Стихотворения и поэмы - Маркиш Перец Давидович. Страница 61

Сыпь, что спереди, что сзади,

В белой кузне, в снежной глади,

Ковали-то — мастера!

Город в хлопьях, в хлопьях весь.

— Град и весь,

Я снова здесь!..

Ах, метели колыханье,

Для тебя ль мое дыханье?

Тыщу раз средь бела дня

Обними собой меня!

Белый снег, секунды в белом,

Даль белеет в мире целом, —

Режь меня, верни мне боль,

Путь сыскать мне не позволь, —

Поутру я, в хлопьях весь,

Повторю: — Я снова здесь,

Снова здесь!..

15

Едут сани, сани, сани

По сугробам, по ухабам, —

Иль не видите вы сами:

Лед ваш полоз искарябал!

На катке в средине — прорубь,

А под ней гудит протока, —

Сани, ваш противен норов,

Что ж вы портите каток нам?

Эй, ребята-конькобежцы,

Эти сани прочь гоните, —

Лед полозьями не режьте,

Прочь вы, сани, уходите!

16

Налегла на окна стужа,

И пошли по стеклам травы,

Подымаются и кружат,

Серебристо-раскудрявы.

Пауки на паутине,

Белый рой букашек легких,

Сани в стуже, мы в теплыни,

Тихий скрип в полях далеких.

Все поля полны печали,

Долы хлопьями набиты,

Вейся-лейся вместе с нами,

Ветер, снежным утром взвитый!

Не устал ты, ветер, виться

И срывать цветы снежинок:

Я хочу с тобой кружиться

В пеленах неудержимых!

1919

Перевод А. Голембы

ПОСЛЕДНИЙ

ПОСЛЕДНИЙ

1

Ни крыши, ни стола. Кровать моя жестка мне.

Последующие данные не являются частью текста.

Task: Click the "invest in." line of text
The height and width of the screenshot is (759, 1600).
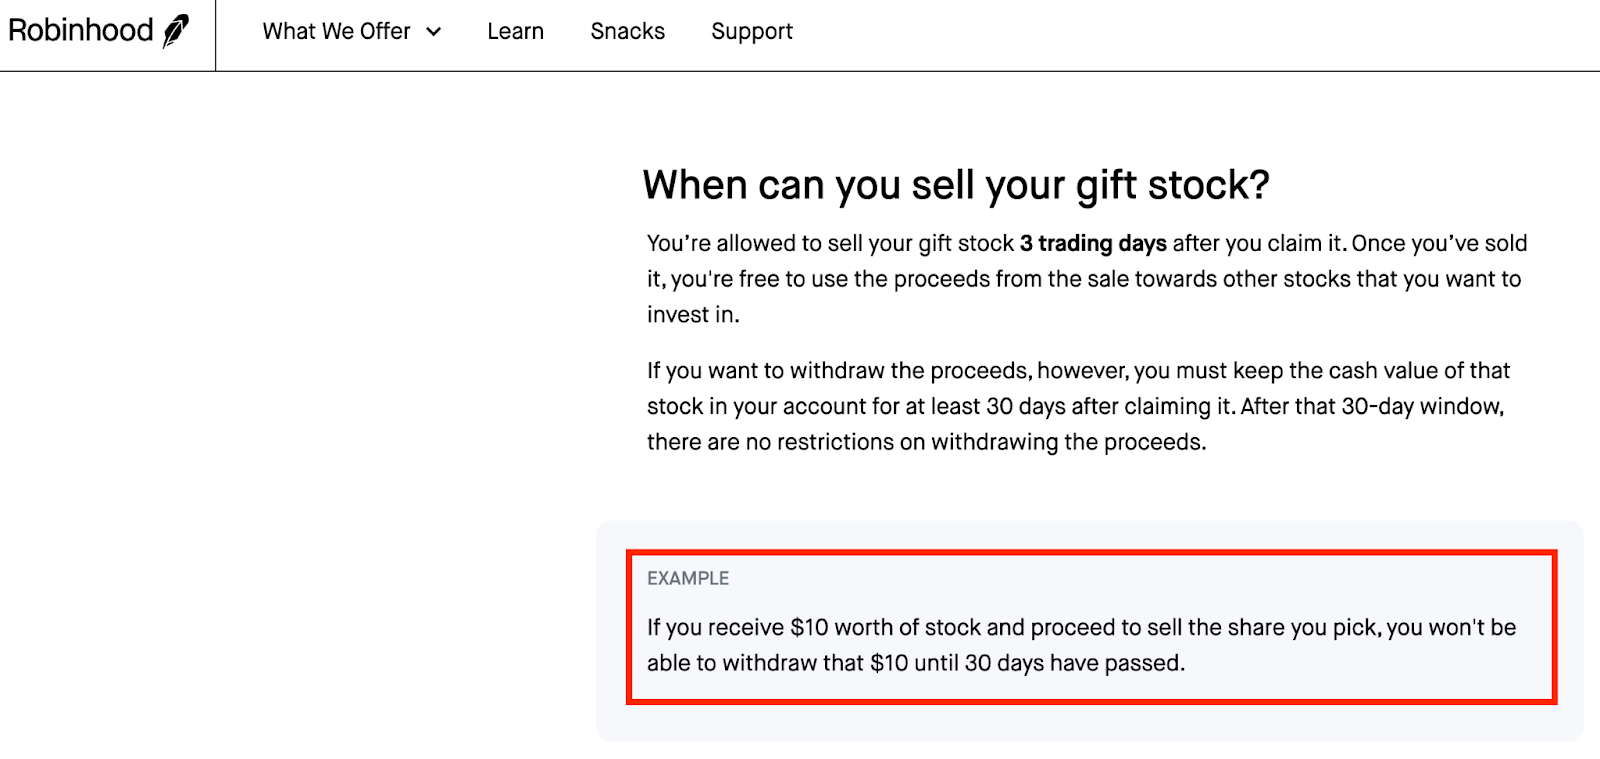Action: (693, 315)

Над изголовьем свеч родные не зажгли.

Я на твоем пути лежу щербатым камнем,

Смерть! Растопчи меня. Перешагни в пыли.

Нет в очаге золы. Оторван дым от крыши.

Стенаньям траурным быть надо мной не след.

Одни горбы торчат всё круче и всё выше.

Приди! Возьми! Конец. Над нами неба нет.

Горбат со всех сторон. Четырекратно сгорблен.

Так выпирает стыд из тела моего.

Так пухнет опухоль неизлечимой скорби.

Так сохнет мех с вином. Всё гибнет. Всё — мертво.

Кто черный катафалк мне кночи приготовит?

Где погребальных кляч в упряжку я найду?

Смогу ли променять мой ветхий могэндовэд[25]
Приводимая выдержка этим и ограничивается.